Reading Complexity of Indian Language Texts

Overview:

Reading plays an important role in the process of learning and knowledge acquisition for both children and adults. However, not all texts are accessible to every reader. Reading difficulties can arise when there is a mismatch between a reader’s reading proficiency and the complexity of the text they read.

There has been extensive research done and methods developed for calculating reading complexity of text in English. Some of the popular methods include Dale-Chall Readability Formula, Flesch-Kincaid Readability, SMOG Readability Formula, Gunning Fog Index, COLE Readability Formula. Most of these widely used English readability measures focus on word and sentence level surface features such as word length, syllable count per word, word count, words per sentence, sentences per paragraph etc. Some of them also consider the word familiarity based on the frequency of their occurrence. There are also commercial tools such as Lexile developed to measure reading complexity of a text.

In these popular measures, minimal emphasis is given to linguistic features such as lexical, phonological, orthographic aspects of the words as well as sentence syntax.

While there are several methods developed for English, there are no established models that can be used to measure complexity and readability of Indian language texts. Many of the studies have tried applying English readability models to Indian languages. However, research has shown that the methods used for English may not suit well for Indian languages. This is due to the difference in their linguistic features. English is primarily an analytical language where grammatical relationships are indicated using auxiliary words and word order. On the other hand most of the Indian languages are inflectional or agglutinative. This means, the grammatical relationships are included as part of word morphology itself. Indian languages also largely differ from English in their phonological and orthographic features.

Hence, in the context of Indian languages, it is important to develop methods that can identify the reading complexity at a word level. Word level complexity becomes even more important for the early language learning stage, which has a strong focus on reading and understanding of words.

Considering the above, a new method for calculating the word complexity that can be applied to most of the Indian languages is described in this document. The following sections briefly describe the linguistic basis of the proposed complexity, the method of calculating the complexity and the possible applications of it.

Possible Applications

There are several possible applications of the word complexity measures. These measures that are specific to Indian languages can help in language learning of Indian languages. Some of the possible applications are:

Identify the most complex words in a given text. This can in turn help in many ways.

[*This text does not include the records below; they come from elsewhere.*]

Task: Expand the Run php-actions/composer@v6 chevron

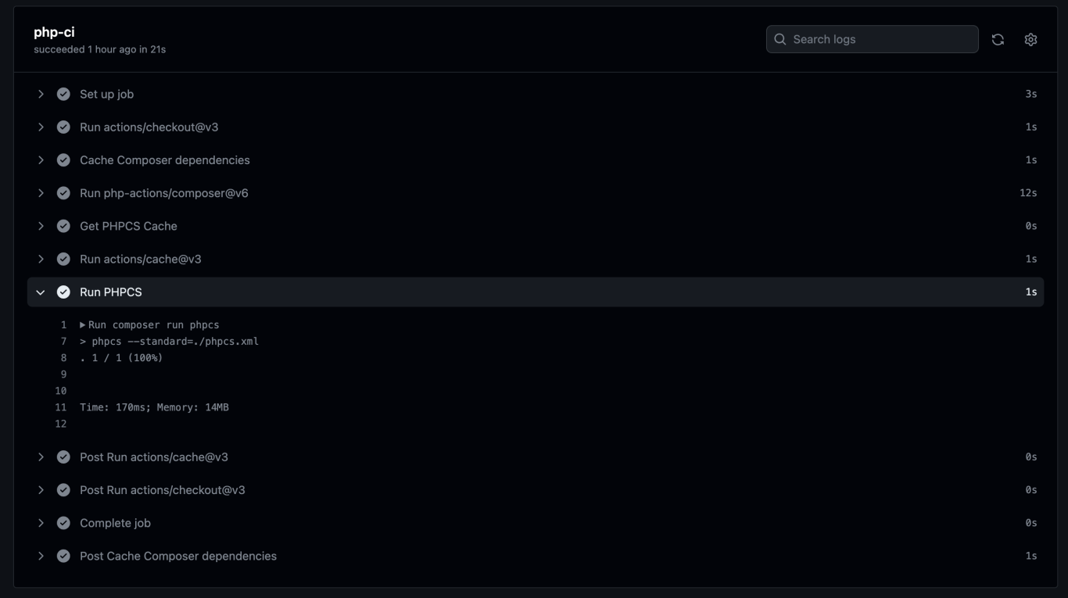Action: [x=41, y=193]
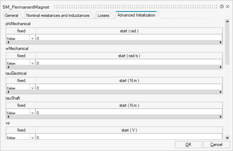Image resolution: width=233 pixels, height=151 pixels.
Task: Click vertical scrollbar up arrow
Action: pyautogui.click(x=227, y=21)
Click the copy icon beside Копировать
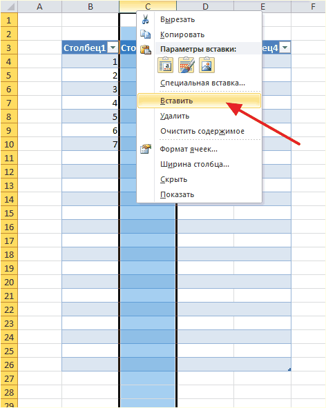326x408 pixels. [x=145, y=34]
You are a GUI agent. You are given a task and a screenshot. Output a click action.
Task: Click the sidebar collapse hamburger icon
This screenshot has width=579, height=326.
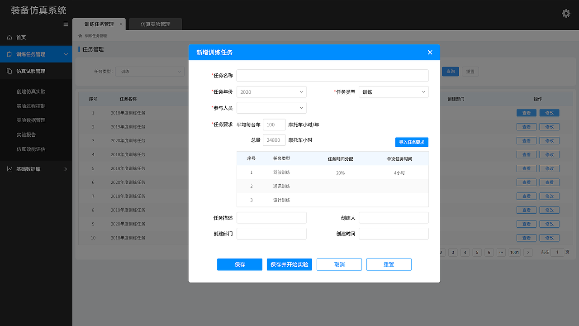point(65,24)
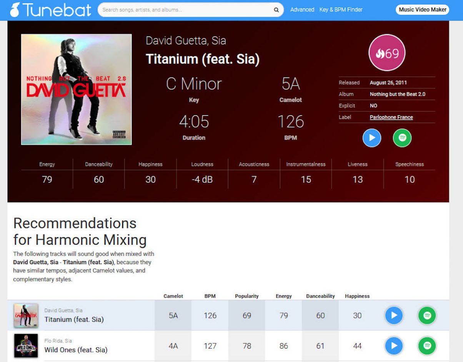This screenshot has width=463, height=362.
Task: Open the Parlophone France label link
Action: click(391, 117)
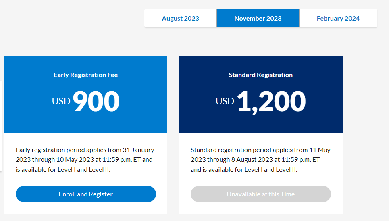Viewport: 389px width, 221px height.
Task: Click the words "31 January" in the early registration text
Action: [x=138, y=150]
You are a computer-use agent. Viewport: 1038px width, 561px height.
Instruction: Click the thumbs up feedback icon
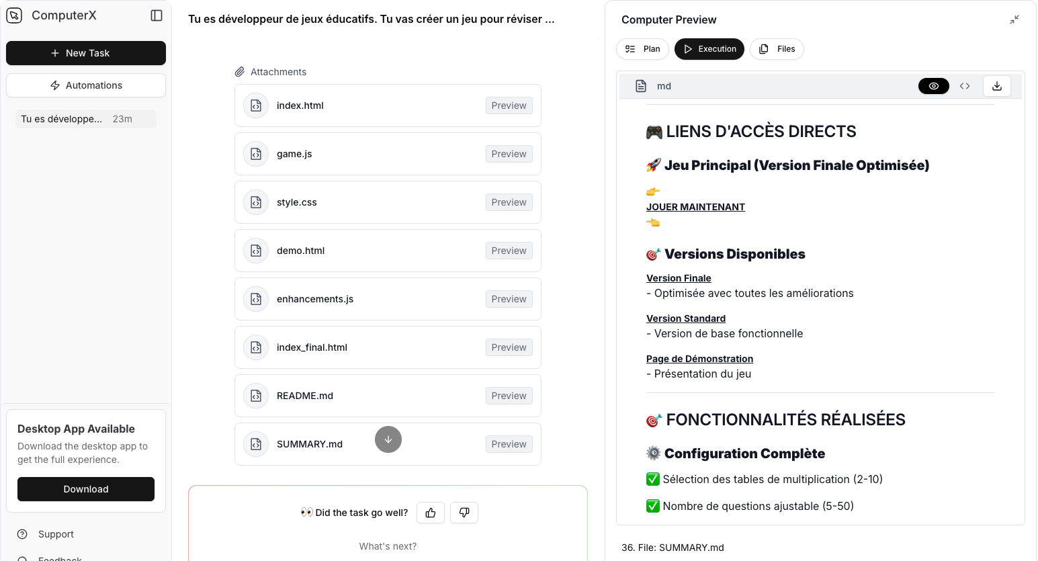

The complex words can be highlighted to content creators while creating learning content, so that they could think of alternatives if required based on the targeted learner levels.
The learning content could provide additional scaffolding (like meanings) for the complex words.

Calculate the complexity of a text based on the word complexity.

This can help Content creators to create learning content suitable for a given learning level.
The same can also be used for assessment of learning levels of learners.
It can also help find a suitable set of content for a give learning level.

Use as one of the features in advanced statistical models. Word complexity calculated specifically for Indian languages can be a useful feature in the advanced statistical or deep learning models for further analysis of Indian language text.

The Linguistic Basis

Phonology

Most of the major Indian Languages have a very similar phonological structure. The sounds classified as vowels and consonants - are very similar across all Indian languages.

There are up to 16 vowels, including short and long vowels and diphthongs. For example, short and long “a”, the short and long “e”, etc and diphthongs such as “ai”, “au”.

There are up to 43 consonants starting with “ka” and going up to “ha”. They are classified into categories such as retroflex, dental, palatal, aspirated etc. Combination of zero or more consonants and a vowel forms an “akshara” (a syllable) which is the basic unit of a word.

The phonology of Akshara was scientifically organized by 7th century BC by Panini using a detailed set of phonetic features.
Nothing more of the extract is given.